Ce film qui débute comme un conte avec la voix-off pleine de malice d'Edouard Baer, est original par son ton, à la fois comédie fantaisiste et presque surréaliste parfois, original par sa mise en scène qui nous perd un peu, souvent même, à l'image d'un récit qui ne sait jamais où il va, nous donnant presque une sensation de vertige, mais un vertige bienheureux, comme dans un rêve.
Ces deux personnages qui vont forcément devoir se rencontrer, suite à cet "incident", et qui font tout pour s'éviter, malgré la poussée du désir qui rentre en eux comme pousse une herbe folle, insidieusement, nous sont présentés comme des êtres un peu étranges, on sait peu de choses sur eux, surtout sur Georges qui refoule souvent des pulsions meurtrières dont on a pas la clef, à l'humeur variable, pouvant passer en un instant de la douceur à la colère, énigmatique et sans cesse borderline.Borderline le film ose aussi l'être, et comme des herbes folles des morceaux de scènes inattendus, cocasses, jubilatoires ou curieux poussent et envahissent l'histoire pour mieux encore noyer une quelconque compréhension rationnelle au récit.
Car en effet ce qui fait la force de ce vaudeville c'est sa liberté de ton, la fantaisie jouissive d'un cinéaste encore vert qui nous perd pour mieux nous enflammer.
Saluons également la belle lumière du film, toutes ces scènes admirablement colorées par cette lumière chaude presque automnale, à l'image de la splendide scène de la première apparition de Marguerite, filmée de dos, cette lumière enveloppant magnifiquement la chevelure sauvage, autre herbe folle, de Melle Muir, ou les splendides éclairages des scènes du cinéma où a lieu la rencontre.

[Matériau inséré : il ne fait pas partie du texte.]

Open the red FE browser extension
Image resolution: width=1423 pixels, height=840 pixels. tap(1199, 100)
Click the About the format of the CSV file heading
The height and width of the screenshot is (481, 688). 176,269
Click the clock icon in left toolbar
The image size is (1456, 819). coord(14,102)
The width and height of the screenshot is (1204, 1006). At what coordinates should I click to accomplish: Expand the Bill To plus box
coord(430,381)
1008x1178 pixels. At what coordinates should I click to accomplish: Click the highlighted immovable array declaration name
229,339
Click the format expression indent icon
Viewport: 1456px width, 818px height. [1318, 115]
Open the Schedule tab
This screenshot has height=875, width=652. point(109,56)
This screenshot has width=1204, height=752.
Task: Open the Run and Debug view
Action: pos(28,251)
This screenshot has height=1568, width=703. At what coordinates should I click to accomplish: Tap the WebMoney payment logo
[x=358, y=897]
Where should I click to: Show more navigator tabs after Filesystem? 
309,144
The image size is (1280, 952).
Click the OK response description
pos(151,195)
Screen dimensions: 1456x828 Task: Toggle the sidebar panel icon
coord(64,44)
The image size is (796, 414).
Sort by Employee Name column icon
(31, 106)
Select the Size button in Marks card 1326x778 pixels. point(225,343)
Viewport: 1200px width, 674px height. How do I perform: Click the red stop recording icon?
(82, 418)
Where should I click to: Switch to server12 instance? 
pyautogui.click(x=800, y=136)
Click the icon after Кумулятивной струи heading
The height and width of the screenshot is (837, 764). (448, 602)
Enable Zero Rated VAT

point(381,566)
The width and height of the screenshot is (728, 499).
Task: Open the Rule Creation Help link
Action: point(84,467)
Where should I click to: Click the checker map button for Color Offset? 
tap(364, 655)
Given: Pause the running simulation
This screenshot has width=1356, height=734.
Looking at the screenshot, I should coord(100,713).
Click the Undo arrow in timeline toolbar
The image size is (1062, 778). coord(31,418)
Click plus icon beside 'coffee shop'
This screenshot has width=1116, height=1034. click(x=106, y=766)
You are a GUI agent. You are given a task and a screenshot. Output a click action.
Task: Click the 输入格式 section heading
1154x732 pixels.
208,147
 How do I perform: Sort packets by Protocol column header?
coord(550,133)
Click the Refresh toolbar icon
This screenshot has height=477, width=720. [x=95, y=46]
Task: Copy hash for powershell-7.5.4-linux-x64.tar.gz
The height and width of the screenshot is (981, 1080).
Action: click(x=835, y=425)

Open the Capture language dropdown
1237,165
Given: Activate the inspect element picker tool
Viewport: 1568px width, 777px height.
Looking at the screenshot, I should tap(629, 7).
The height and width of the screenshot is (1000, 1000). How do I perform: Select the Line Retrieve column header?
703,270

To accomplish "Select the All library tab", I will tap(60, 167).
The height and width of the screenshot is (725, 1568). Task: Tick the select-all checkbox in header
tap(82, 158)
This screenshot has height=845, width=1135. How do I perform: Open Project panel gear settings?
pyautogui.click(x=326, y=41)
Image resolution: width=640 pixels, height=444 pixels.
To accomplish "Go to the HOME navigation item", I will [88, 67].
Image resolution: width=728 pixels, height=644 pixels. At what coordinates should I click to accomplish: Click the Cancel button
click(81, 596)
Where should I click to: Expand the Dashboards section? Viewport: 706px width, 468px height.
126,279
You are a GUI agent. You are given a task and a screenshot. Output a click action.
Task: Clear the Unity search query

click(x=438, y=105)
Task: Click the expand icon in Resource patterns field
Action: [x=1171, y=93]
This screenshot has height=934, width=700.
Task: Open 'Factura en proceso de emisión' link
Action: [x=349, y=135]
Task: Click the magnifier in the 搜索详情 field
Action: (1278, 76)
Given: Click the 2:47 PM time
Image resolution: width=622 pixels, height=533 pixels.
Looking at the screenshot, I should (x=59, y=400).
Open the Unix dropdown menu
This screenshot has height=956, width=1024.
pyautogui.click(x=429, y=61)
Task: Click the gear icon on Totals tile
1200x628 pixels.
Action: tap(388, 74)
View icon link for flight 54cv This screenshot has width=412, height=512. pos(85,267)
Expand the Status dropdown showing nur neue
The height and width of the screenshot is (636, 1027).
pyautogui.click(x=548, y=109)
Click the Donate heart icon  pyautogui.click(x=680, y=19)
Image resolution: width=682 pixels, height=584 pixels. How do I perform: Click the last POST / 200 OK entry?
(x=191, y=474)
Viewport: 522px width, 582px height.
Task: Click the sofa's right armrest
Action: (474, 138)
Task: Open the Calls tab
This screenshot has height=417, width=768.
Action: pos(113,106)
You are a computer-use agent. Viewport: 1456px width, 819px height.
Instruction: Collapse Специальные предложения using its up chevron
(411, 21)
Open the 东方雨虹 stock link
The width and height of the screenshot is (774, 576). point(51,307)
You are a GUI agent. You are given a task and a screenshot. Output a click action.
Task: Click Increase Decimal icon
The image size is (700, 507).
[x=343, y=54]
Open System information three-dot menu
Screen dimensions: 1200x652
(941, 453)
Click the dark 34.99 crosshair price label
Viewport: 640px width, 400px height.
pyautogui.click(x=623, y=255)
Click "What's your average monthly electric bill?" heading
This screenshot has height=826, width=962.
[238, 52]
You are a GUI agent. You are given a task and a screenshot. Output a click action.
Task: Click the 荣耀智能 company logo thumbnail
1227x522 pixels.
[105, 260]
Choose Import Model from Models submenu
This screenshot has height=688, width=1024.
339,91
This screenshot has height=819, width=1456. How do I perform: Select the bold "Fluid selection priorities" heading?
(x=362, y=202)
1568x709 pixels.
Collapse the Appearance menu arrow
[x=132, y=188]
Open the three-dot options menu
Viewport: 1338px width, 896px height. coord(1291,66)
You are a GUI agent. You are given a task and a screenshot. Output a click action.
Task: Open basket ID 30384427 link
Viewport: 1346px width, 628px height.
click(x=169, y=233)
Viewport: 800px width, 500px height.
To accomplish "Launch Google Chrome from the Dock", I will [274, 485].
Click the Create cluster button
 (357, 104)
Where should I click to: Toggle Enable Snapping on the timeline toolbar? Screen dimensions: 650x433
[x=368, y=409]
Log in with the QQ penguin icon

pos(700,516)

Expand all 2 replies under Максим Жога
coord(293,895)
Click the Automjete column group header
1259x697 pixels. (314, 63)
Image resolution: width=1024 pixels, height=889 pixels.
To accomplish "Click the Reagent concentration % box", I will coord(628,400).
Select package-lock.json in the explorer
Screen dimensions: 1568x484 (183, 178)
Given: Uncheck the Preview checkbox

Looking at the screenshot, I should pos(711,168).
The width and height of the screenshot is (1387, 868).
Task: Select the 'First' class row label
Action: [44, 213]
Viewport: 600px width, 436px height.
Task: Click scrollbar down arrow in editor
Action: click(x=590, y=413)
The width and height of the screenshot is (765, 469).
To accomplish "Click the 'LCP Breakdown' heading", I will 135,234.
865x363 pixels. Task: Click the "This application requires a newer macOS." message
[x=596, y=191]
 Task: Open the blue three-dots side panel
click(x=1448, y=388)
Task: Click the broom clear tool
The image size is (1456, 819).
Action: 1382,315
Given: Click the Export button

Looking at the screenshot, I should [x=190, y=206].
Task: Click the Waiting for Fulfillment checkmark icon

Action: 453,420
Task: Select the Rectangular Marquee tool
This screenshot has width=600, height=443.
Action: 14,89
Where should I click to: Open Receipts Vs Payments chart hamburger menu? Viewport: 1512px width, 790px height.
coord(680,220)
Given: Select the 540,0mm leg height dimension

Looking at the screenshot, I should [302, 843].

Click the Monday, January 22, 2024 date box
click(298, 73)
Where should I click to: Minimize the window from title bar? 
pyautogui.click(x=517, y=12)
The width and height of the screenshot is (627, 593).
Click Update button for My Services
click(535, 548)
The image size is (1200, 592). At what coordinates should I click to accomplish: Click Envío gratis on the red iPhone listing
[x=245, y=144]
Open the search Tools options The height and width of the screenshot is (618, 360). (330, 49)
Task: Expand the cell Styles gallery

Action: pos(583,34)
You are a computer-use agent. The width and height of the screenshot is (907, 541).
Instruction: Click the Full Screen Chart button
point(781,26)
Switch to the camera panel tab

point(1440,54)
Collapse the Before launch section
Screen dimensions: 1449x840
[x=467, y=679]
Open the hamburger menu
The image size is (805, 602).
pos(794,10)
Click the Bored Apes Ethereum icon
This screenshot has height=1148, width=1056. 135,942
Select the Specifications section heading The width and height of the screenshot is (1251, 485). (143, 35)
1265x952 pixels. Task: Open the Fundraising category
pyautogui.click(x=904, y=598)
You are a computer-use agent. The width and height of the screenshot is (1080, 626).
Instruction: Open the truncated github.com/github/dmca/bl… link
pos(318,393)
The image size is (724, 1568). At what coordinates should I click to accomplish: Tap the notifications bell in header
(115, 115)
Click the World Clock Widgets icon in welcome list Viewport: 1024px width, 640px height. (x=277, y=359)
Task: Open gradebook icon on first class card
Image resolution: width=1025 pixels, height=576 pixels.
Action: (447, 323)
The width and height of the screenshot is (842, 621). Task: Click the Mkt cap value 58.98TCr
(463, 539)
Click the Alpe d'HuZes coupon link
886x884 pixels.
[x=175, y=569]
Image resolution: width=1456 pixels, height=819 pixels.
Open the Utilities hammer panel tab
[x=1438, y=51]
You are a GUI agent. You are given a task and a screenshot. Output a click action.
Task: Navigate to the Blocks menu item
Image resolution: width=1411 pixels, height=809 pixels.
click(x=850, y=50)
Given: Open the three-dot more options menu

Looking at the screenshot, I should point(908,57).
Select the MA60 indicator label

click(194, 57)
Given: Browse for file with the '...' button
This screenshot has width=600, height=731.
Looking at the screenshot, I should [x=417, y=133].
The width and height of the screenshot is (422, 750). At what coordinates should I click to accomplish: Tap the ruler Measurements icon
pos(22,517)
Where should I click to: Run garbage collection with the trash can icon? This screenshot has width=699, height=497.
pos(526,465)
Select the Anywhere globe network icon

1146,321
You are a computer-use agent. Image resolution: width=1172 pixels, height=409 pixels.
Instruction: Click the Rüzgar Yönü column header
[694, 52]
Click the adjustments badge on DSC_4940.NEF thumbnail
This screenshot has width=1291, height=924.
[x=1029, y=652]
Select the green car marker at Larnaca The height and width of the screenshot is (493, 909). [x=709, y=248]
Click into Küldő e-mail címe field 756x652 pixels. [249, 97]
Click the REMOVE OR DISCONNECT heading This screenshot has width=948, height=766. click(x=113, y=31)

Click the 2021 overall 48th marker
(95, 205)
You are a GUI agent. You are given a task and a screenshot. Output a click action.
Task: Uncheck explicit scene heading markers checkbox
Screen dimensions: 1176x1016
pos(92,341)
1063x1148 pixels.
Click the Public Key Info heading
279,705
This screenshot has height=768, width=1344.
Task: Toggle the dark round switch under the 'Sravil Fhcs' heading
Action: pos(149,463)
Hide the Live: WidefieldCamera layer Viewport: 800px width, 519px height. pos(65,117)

Alors évidemment pour interpréter cette fantaisie pleine d'insolence et de folie il fallait deux interprètes au diapason et là Resnais a fait appel évidemment à ses deux complices: André Dussollier est une nouvelle fois superbe, à la fois amusant, intrigant, irrationel, il apporte à la fois sa classe, son charisme et toute sa fantaisie naturelle, pareil pour Sabine Azema dont la chevelure est ici le reflet idéal à sa déraison et son incapacité à planifier correctement son désir.Deux grands acteurs dont la fantaisie se marie à merveille à cet univers.
Parmi les nombreux seconds rôles notons les apparitions réjouissantes de Mathieu Amalric et de Michel Vuillermoz, roulant de gros yeux , épatants en policiers un peu hallucinés.
Malgré une dernière demi-heure un peu plus en demi-teinte, l'ensemble dégage assez de folie et de charme pour nous envoûter (même si on peut comprendre qu'elle puisse en dérouter certains), grâce à une histoire souvent loufoque et absurde mais absolument pas "prise de tête", il suffit de se laisser emporter comme dans un rêve aérien, et avec cette herbe folle qui pousse au milieu d'un cinéma français d'une pauvreté assez affligeante parfois en ce moment, le bonheur est dans le pré!